The Chairman and CEO of one of the most recognizable brands in the world, Coca-Cola, stood in a bay window at the Belvedere in Davos on Friday to discuss the unemployment crisis, the innovation he had his eye on, and what to expect from his company in the coming year.

Coca-Cola CEO Muhtar Kent takes a drink of a Coca-Cola Zero during an address to investors in 2009. (John Amis/AP)

Kent met with the World Economic Forum’s newest group, the Global Shapers, Friday morning in an off-the-record discussion in Davos. But on the record he wasn’t shy when it came to talking about his involvement in the group, of which Coca-Cola is among the founding sponsors.

Kent was first inspired to help create a new echelon in the World Economic Forum ranks when he met young attendees at the Forum’s gathering in Amman, Jordan.

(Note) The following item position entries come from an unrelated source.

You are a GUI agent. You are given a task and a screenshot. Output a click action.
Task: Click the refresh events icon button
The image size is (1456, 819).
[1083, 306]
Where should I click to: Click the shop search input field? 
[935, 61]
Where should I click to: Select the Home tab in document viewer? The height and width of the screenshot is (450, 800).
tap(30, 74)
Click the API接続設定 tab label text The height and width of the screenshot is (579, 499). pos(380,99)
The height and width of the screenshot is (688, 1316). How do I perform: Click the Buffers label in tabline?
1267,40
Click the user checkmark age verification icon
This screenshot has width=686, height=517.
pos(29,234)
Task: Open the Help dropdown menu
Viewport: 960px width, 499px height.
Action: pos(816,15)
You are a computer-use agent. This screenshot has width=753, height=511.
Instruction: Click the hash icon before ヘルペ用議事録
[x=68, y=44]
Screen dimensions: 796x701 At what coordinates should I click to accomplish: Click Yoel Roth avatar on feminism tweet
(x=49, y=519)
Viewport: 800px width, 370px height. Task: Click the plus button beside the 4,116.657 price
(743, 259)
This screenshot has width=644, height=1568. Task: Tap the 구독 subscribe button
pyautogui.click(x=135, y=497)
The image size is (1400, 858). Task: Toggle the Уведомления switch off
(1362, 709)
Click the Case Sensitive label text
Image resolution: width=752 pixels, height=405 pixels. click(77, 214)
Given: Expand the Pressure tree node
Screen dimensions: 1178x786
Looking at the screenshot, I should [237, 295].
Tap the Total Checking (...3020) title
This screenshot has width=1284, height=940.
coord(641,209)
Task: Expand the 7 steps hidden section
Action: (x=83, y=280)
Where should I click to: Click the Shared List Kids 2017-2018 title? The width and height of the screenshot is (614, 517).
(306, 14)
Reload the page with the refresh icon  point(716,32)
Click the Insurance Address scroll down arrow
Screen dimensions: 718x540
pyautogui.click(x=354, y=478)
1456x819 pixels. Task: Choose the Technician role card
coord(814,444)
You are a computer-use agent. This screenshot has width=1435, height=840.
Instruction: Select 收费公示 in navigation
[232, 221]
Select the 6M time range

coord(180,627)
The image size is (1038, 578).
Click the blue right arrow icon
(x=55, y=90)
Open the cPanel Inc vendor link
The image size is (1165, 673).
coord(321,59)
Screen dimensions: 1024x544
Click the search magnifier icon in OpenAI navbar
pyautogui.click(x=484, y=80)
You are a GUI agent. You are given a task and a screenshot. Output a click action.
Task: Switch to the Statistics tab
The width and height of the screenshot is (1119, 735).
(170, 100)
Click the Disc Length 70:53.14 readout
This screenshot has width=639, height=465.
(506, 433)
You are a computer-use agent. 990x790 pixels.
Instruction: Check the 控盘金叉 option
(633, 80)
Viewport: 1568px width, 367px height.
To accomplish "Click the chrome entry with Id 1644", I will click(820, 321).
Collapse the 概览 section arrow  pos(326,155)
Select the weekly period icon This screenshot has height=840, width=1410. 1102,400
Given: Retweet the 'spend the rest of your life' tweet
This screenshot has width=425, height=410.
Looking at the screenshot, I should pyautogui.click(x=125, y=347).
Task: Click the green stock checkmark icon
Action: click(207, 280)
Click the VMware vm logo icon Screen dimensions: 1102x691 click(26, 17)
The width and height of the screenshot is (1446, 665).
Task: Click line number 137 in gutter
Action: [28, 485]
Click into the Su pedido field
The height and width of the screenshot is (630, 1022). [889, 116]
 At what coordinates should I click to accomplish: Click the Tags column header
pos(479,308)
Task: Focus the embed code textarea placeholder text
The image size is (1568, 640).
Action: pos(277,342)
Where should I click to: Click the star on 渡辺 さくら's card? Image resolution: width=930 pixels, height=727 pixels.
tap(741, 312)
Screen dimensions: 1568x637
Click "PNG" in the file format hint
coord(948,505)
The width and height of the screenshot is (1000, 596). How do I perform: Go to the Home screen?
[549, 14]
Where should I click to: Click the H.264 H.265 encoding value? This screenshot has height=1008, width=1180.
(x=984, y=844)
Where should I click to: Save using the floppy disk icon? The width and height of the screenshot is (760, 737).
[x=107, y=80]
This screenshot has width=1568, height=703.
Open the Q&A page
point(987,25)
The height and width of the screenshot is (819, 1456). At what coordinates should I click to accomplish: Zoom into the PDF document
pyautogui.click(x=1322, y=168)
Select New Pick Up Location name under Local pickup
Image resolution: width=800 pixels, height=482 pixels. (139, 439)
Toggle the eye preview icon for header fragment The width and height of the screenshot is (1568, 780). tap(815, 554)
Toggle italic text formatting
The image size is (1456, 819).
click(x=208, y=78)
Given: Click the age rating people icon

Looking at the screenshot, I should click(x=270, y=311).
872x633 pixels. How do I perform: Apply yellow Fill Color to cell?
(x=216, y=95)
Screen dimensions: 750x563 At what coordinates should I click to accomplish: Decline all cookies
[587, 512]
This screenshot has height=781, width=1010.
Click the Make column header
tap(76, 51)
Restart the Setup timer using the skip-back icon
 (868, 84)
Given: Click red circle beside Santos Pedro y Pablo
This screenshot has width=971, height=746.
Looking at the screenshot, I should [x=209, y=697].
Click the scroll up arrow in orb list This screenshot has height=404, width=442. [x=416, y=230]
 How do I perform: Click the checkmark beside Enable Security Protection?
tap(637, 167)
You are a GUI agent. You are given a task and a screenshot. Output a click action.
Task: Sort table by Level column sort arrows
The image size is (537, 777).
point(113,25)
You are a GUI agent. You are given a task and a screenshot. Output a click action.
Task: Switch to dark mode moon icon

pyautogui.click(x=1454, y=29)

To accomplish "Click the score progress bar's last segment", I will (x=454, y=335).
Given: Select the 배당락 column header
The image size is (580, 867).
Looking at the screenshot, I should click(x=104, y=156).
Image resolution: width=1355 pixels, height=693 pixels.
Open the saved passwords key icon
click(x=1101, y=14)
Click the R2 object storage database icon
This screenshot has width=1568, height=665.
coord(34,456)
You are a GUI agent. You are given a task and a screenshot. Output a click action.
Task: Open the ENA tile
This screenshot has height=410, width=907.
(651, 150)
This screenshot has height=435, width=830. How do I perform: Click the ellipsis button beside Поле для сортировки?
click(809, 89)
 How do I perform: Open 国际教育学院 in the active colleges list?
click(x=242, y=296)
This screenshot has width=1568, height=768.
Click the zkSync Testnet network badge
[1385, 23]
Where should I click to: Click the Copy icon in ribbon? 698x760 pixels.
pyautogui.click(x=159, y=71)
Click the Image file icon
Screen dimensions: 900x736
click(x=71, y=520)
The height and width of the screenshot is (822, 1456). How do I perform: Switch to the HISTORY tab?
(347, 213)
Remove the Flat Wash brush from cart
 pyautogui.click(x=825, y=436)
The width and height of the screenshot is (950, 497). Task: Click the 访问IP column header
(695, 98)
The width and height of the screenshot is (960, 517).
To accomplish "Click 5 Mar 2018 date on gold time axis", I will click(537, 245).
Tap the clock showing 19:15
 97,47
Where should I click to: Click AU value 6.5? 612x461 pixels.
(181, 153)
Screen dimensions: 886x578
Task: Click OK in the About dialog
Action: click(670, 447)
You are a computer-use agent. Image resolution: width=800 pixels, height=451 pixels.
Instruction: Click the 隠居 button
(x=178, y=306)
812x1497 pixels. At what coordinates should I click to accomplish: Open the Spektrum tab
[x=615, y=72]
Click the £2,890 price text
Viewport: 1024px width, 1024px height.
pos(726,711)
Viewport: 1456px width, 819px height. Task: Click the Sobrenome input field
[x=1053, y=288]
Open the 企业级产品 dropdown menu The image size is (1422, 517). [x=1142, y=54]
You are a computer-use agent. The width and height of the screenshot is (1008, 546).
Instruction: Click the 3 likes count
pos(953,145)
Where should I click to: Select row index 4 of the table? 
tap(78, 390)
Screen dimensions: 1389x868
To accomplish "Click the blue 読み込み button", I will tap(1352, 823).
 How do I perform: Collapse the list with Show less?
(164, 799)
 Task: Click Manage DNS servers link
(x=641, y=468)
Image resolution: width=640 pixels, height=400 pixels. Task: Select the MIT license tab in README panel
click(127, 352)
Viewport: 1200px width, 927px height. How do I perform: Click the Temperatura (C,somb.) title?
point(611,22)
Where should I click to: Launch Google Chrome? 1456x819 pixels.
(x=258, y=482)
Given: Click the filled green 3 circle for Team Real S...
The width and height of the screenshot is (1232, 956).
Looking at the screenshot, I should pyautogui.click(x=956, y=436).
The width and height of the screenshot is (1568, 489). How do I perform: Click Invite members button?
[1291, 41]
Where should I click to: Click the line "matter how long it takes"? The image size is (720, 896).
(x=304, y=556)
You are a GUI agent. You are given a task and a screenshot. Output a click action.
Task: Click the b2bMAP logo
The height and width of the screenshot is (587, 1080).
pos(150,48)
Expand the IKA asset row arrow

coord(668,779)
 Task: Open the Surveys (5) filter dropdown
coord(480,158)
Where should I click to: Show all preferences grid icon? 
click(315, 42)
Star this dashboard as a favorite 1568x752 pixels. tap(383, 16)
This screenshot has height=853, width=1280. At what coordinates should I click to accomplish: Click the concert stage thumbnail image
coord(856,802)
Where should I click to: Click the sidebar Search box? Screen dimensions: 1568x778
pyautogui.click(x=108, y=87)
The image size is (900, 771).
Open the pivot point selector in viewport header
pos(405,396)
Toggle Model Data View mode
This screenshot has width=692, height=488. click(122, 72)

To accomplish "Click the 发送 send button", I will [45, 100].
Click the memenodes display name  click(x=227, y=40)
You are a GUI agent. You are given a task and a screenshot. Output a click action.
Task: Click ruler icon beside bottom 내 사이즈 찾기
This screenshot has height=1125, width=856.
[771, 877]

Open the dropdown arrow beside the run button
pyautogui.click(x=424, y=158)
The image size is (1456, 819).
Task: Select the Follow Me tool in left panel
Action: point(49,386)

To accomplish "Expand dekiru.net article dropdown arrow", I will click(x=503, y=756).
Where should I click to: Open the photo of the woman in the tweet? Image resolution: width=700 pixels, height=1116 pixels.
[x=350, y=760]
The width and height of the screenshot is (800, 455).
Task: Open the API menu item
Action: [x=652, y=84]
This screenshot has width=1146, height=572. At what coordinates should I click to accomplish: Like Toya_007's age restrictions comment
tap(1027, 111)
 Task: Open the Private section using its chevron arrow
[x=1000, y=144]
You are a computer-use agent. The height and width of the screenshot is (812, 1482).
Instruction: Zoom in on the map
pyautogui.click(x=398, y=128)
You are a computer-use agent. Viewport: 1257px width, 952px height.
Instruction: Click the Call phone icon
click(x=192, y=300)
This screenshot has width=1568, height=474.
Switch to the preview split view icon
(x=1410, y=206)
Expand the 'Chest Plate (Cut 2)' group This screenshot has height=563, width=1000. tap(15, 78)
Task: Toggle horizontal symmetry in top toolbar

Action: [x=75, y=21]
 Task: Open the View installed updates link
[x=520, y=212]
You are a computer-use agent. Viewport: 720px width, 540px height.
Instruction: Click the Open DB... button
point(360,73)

“They were all so excited with the prospects for a better future,” said Kent of the young people he met there. That first impression resulted in a conversation with World Economic Forum founder Klaus Schwab. That conversation planted the seed of an idea to formally bring a younger generation into the Forum’s ranks.

 And Kent doesn’t expect Coke to be alone when it comes to bolstering youth involvement in the Forum.

“I’m looking forward to having this involvement, this journey of the Coca-Cola system worldwide,” said Kent. “As a result, everybody will learn, everybody will benefit, it will be a great win-win.”

But the real win that younger people are looking for has to do with jobs. While the economy, at least in the U.S., appears to be experiencing a recovery. Many young people remain frustrated by the lack of opportunities both nationally and internationally.

”The key to solving the employment issues,” said Kent, “and, better still, the key to cracking the code for growth — because growth will bring employment to the world — will be generating new models,  new models about business opportunities. And those new models will entail, no doubt, a closer collaboration between business, government and civil society to address the problems of the world -- to solve the problems of the world, to leverage the opportunities.”

Kent kept his cards close to his chest, however, when the conversation turned to innovation, specifically the future innovations he had his eye on. “There’s not just one innovation,” said Kent, “we innovate across our entire supply chain every day in the way we think about advertising, in the way we think about communicating with our consumers.”

“The day today is no longer a day where we create consumer impressions,” said Kent, “the day today is one where we need to, every single day, create new consumer expressions – positive expressions, instead of impressions.”

“What that means is networking. What that means is every day – if we’re successful – there will be positive consumer expressions – [in other words] consumers are going to talk about our brands in the way we want them to talk about our brands. Because we’re every day learning from our consumers, and that’s really the single biggest innovation for us.”

It’s worth noting that the Forum has been serving both Coca-Cola and Pepsi products.

And, when it came to the company’s future plans, there was little to tell, as per the Coca-Cola tradition: “We generally are very reticent about forward-looking discussions,” said Kent, “especially when we’re in a quiet period like we are now.”

It will be interesting to see how and where Kent’s enthusiasm for the next generation and his current business model intersect in coming years.